:: SUPPLIED RECORDS ::

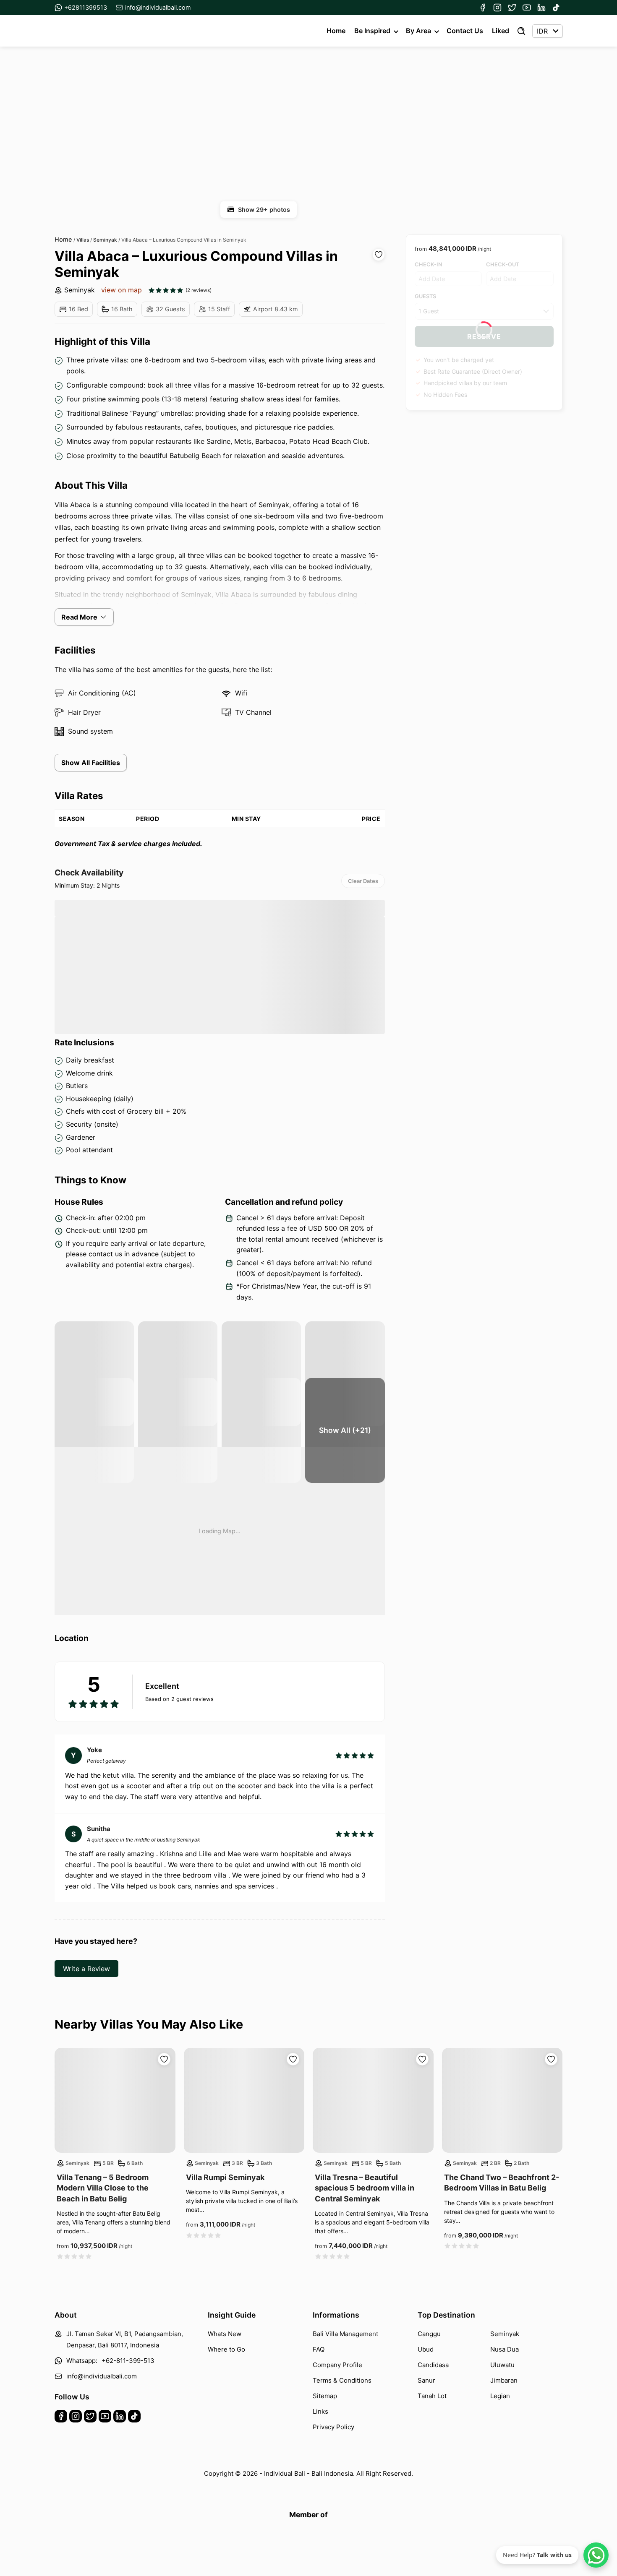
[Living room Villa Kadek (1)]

:::
:: SUPPLIED RECORDS ::

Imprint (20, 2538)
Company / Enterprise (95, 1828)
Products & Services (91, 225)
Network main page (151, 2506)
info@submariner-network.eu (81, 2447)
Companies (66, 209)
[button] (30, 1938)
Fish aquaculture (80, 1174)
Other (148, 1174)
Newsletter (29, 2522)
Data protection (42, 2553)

:::
:: SUPPLIED RECORDS ::

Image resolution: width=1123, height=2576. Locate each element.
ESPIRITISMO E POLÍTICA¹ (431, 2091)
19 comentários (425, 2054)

:::

From the records above, reproduce exactly the lines from the one with "Imprint (20, 2538)" to the one with "Data protection (42, 2553)", both included, and no others.

Imprint (20, 2538)
Company / Enterprise (95, 1828)
Products & Services (91, 225)
Network main page (151, 2506)
info@submariner-network.eu (81, 2447)
Companies (66, 209)
[button] (30, 1938)
Fish aquaculture (80, 1174)
Other (148, 1174)
Newsletter (29, 2522)
Data protection (42, 2553)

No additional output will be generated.